**** Record excerpts

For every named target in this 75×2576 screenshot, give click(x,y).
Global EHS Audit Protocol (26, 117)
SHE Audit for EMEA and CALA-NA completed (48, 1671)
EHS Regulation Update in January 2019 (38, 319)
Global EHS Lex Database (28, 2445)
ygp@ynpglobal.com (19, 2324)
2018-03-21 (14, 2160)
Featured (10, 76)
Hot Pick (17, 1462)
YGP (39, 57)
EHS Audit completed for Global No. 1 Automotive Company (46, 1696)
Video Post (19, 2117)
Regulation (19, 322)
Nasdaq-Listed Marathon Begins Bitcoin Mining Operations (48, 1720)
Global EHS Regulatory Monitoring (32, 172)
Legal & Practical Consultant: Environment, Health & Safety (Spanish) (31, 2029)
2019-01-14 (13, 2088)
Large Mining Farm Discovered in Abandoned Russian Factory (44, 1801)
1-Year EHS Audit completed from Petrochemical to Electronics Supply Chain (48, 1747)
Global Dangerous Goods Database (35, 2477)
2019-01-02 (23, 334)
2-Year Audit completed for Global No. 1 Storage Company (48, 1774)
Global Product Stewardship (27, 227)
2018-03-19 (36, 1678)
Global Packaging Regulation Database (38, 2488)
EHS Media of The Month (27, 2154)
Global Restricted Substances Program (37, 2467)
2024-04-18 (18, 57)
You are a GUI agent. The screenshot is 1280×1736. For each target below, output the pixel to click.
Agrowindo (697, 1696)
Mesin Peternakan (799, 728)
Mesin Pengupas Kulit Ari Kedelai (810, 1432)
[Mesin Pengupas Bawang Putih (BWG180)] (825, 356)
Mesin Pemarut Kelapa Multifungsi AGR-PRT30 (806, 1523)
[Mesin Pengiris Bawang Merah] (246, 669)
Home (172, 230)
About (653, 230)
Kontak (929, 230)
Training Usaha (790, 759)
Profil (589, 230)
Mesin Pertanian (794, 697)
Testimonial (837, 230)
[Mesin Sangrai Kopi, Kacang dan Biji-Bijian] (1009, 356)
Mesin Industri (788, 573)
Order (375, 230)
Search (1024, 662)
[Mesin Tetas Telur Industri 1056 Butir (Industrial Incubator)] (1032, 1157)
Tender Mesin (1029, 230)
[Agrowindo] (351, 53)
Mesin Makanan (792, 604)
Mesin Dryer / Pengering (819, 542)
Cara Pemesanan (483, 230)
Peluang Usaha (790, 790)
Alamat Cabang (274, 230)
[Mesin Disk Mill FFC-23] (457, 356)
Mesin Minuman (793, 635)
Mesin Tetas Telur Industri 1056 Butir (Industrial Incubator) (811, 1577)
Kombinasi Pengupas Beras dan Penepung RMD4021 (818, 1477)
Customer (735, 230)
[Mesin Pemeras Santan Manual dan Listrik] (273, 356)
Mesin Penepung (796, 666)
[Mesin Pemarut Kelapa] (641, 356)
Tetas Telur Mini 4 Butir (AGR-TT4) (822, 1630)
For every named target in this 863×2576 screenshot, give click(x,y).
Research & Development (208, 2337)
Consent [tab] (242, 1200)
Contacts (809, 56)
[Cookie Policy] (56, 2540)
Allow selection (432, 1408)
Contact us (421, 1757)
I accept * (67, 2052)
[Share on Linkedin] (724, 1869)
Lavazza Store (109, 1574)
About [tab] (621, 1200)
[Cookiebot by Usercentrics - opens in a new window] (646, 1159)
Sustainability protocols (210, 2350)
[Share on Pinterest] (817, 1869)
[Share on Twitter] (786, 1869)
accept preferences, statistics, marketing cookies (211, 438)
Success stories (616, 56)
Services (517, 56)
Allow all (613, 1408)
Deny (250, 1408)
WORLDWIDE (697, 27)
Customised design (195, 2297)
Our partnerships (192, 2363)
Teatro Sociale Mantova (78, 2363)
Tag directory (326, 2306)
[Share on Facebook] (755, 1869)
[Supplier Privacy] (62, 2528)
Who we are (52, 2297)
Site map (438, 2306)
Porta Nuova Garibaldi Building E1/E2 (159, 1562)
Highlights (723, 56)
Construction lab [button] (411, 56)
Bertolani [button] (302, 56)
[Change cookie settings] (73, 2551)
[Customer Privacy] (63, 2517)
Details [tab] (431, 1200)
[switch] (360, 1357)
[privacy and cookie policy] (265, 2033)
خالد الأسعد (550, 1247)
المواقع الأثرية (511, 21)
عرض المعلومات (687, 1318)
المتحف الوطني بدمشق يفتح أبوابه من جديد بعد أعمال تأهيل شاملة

********

*Task brief*:
Copy each line above that has the word "button".

*Answer box*:
Construction lab [button] (411, 56)
Bertolani [button] (302, 56)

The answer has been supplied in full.